“Arqueólogos
do Instituto de história da Academia de Ciências Sociais da Coreia do Norte
recentemente confirmaram o covil do unicórnio usado pelo Rei Tongmyong.” A nota
da agência de notícias oficial da Coreia do Norte, publicada em 30 de novembro
de 2012, circulou pelo mundo. Veículos de comunicação repercutiram com uma
interpretação literal: o governo do país dizia ter achado o lugar onde morava
um ser mitológico.
A
interpretação da notícia gerou revolta em alguns brasileiros. Justificavam que
aquele era o nome de um local e não tinha relação direta com a existência de
unicórnios. “É como falar que a Garganta do Diabo, aqui no Brasil, é a prova da
existência do diabo. Não tem sentido”, argumenta o estudante de sociologia
André Ortega, de 19 anos.
Ortega
faz parte de um grupo dedicado ao estudo do juche, o marxismo adaptado à
realidade coreana concebido por Kim Il-sung, fundador e eterno presidente do
país. Desde 2010, eles mantêm o “Blog de Solidariedade a Coreia Popular”. Na
descrição, dizem fazer um “contraponto às mentiras e deturpações promovidas
pela imprensa ocidental”. Há mensagens elogiosas de líderes norte-coreanos
sobre Stalin, textos sobre música revolucionária e muitas críticas à imprensa.
Em
uma das postagens, rebatem uma reportagem de Marcus Uchôa, da TV Globo, após um
jogo entre a seleção da norte-coreana e a brasileira na Copa do Mundo de 2010.

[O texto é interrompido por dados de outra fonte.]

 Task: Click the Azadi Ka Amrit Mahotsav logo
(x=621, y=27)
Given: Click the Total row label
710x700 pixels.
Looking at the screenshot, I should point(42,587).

Eles justificam por que os jogadores não queriam falar com o jornalista. “É
claro que os coreanos, como genuínos patriotas e amantes da causa socialista e
da paz mundial, jamais gostariam de perder tempo ouvindo a provocações e
comentários inúteis com o intuito de ridicularizar a Coreia Popular e seu
grande líder Kim Jong-il.”
O
grupo é atualmente formado por dez homens. A reportagem conversou com cinco
deles que têm algo em comum: entraram em contato com o marxismo no começo da
adolescência e buscaram exemplos de socialismo real por conta própria.
“Eu
tinha um contato muito forte com a figura do Stalin, que eu admirava bastante.
Estudando a história do desenvolvimento do comunismo internacional, eu acabei me
deparando com a questão da Coreia, que era sempre um país muito demonizado,
atacado. Aí eu tentei buscar uma visão diferente dos fatos, do que falavam
sobre o país,” diz o estudante de engenharia Alexandre Roseno, 18.
Apoio
de Kim Jong-Un
A
mesma agência responsável pela notícia da caverna do unicórnio fala
esporadicamente dos trabalhos do grupo. A primeira vez foi em 12 de junho de
2011, quando aconteceu a reunião inaugural, em uma sala da Universidade de São
Paulo. Na notícia, constava que os jovens haviam prometido “disseminar
amplamente” a experiência do governo norte-coreano.
Antes
de contar com o aval dos norte-coreanos, Roseno mantinha um blog sobre o
país com seu amigo Gabriel Martinez, estudante de filosofia, hoje com 23 anos.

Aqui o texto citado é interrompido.